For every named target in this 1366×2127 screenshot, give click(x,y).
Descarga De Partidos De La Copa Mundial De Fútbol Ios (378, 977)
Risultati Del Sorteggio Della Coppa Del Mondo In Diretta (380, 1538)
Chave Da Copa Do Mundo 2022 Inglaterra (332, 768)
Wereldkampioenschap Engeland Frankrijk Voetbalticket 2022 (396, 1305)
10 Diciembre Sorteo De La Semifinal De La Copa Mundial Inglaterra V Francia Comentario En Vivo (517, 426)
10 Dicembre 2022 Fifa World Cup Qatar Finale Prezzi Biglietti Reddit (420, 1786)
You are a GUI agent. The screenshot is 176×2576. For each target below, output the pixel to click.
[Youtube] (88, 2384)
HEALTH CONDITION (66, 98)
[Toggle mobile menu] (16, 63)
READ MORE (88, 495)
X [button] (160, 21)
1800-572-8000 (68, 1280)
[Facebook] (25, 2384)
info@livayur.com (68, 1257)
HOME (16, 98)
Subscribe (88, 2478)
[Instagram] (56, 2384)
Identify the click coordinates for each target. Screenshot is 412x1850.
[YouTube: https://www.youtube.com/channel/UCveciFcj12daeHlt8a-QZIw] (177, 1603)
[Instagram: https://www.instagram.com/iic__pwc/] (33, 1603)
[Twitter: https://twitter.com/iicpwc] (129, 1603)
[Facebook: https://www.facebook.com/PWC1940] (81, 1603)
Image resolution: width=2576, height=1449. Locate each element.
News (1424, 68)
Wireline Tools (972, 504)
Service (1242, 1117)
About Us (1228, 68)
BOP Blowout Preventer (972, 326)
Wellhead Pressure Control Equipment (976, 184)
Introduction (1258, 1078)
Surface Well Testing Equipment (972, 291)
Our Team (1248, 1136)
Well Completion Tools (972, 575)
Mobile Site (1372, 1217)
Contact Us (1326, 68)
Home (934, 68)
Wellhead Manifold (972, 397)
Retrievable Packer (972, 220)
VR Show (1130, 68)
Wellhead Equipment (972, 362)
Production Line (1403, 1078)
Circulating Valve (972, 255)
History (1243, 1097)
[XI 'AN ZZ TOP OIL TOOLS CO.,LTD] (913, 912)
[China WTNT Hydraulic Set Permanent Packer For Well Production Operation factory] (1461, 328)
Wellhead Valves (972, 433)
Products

· · · ·

Instructions for the task
Using the data above, repeat every line exactly.

Task output
For every named target in this 1366×2127 screenshot, give click(x,y).
Descarga De Partidos De La Copa Mundial De Fútbol Ios (378, 977)
Risultati Del Sorteggio Della Coppa Del Mondo In Diretta (380, 1538)
Chave Da Copa Do Mundo 2022 Inglaterra (332, 768)
Wereldkampioenschap Engeland Frankrijk Voetbalticket 2022 (396, 1305)
10 Diciembre Sorteo De La Semifinal De La Copa Mundial Inglaterra V Francia Comentario En Vivo (517, 426)
10 Dicembre 2022 Fifa World Cup Qatar Finale Prezzi Biglietti Reddit (420, 1786)
You are a GUI agent. The screenshot is 176×2576. For each target below, output the pixel to click.
[Youtube] (88, 2384)
HEALTH CONDITION (66, 98)
[Toggle mobile menu] (16, 63)
READ MORE (88, 495)
X [button] (160, 21)
1800-572-8000 (68, 1280)
[Facebook] (25, 2384)
info@livayur.com (68, 1257)
HOME (16, 98)
Subscribe (88, 2478)
[Instagram] (56, 2384)
Identify the click coordinates for each target. Screenshot is 412x1850.
[YouTube: https://www.youtube.com/channel/UCveciFcj12daeHlt8a-QZIw] (177, 1603)
[Instagram: https://www.instagram.com/iic__pwc/] (33, 1603)
[Twitter: https://twitter.com/iicpwc] (129, 1603)
[Facebook: https://www.facebook.com/PWC1940] (81, 1603)
Image resolution: width=2576, height=1449. Locate each element.
News (1424, 68)
Wireline Tools (972, 504)
Service (1242, 1117)
About Us (1228, 68)
BOP Blowout Preventer (972, 326)
Wellhead Pressure Control Equipment (976, 184)
Introduction (1258, 1078)
Surface Well Testing Equipment (972, 291)
Our Team (1248, 1136)
Well Completion Tools (972, 575)
Mobile Site (1372, 1217)
Contact Us (1326, 68)
Home (934, 68)
Wellhead Manifold (972, 397)
Retrievable Packer (972, 220)
VR Show (1130, 68)
Wellhead Equipment (972, 362)
Production Line (1403, 1078)
Circulating Valve (972, 255)
History (1243, 1097)
[XI 'AN ZZ TOP OIL TOOLS CO.,LTD] (913, 912)
[China WTNT Hydraulic Set Permanent Packer For Well Production Operation factory] (1461, 328)
Wellhead Valves (972, 433)
Products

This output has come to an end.